Perhaps my favourite collection, however, presented itself in a 40-strong collection of volumes attributed to Sheffield’s ‘Pen and Pencil Society’, a group which met once a month from 1868-1908. Members of this Quaker Society were bound by honour to make sure that they had something written ahead of each monthly meeting but were free to write about anything they liked, as long as it was substantially original. The result is a thoroughly delightful miscellany of subject matter. As it is the original contributions that are bound into these volumes they offer an incredible and barely mediated insight into the ideas, attitudes and quotidian of nineteenth-century Sheffield.
For instance, the first volume offers such vague essay titles as ‘A few thoughts’, ‘Life thoughts’ and ‘Garden thoughts’, alongside such scholarly titles as ‘What was gained in the 1st years of Charles I before the sword was drawn?’, opinion pieces like ‘Is it the best thing to give to beggars or not?’ and works of biographical reflection, such as the tantalisingly titled ‘My first three years of marriage, a review.’

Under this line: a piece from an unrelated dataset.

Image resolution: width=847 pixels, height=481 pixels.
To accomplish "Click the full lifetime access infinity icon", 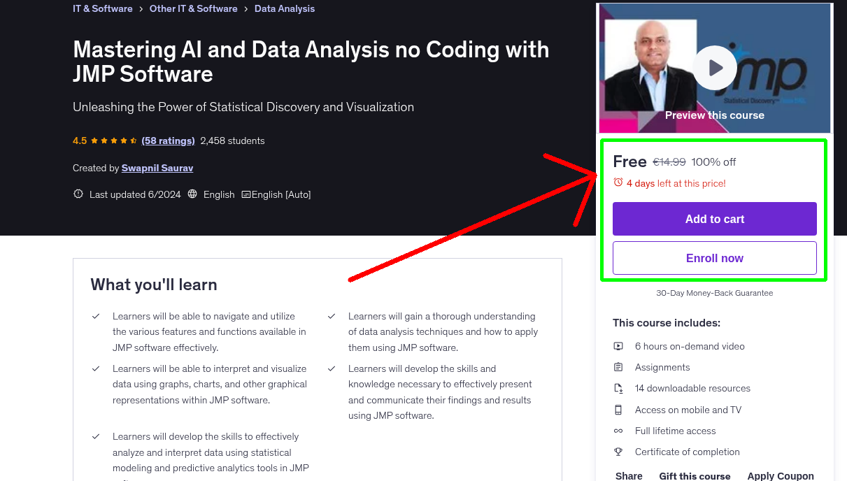I will pos(618,431).
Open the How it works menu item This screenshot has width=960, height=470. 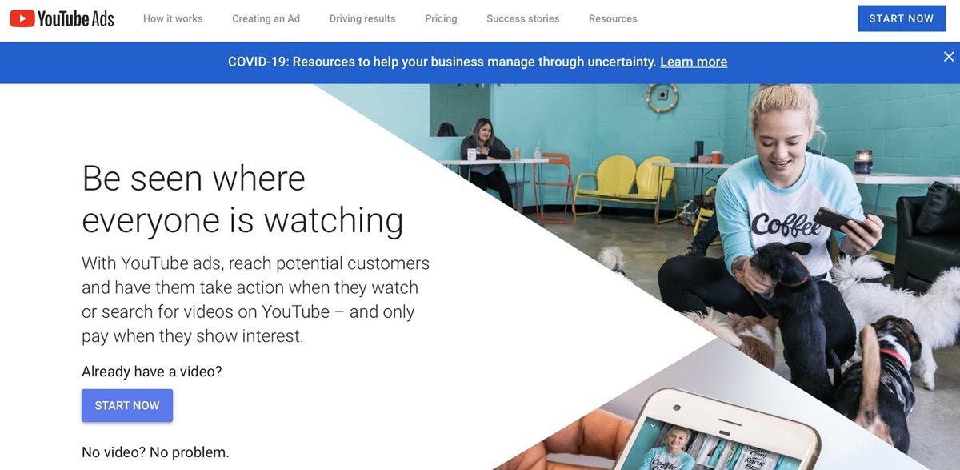point(173,18)
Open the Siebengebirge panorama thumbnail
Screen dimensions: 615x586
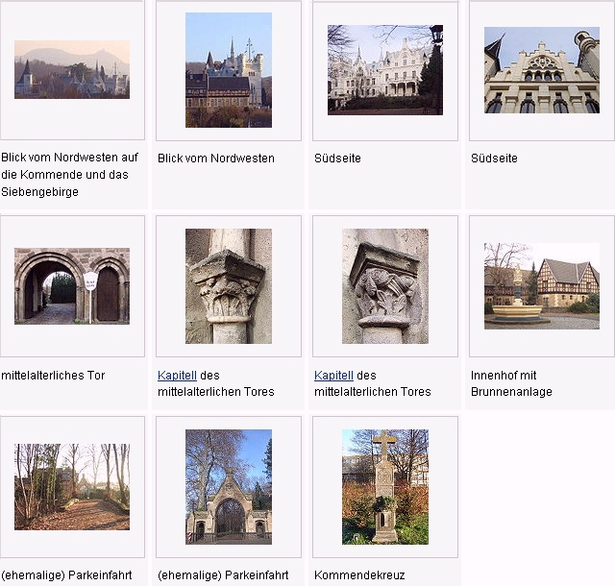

Next week Sheffield Archives will be hosting a special event, showcasing all of these findings and more. There will be an opportunity to read a letter from Edmund Burke to the Queen of France, to flick through the pocket journals of some of Sheffield’s 19th-century residents, read battle plans from the English Civil Wars, see what was showing at Sheffield cinemas in the 1920s, 60s and 70s, listen to oral history interviews recorded in Sheffield in 1982 and see a message written by Edward Carpenter to be read at his own funeral.
The event will be primarily addressed to researchers in the Faculty of Arts and Humanities (staff and postgraduates) but all are very welcome.
The showcase will take place 3pm-5pm on Wednesday 2 December at Sheffield Archives (52 Shoreham Street, Sheffield).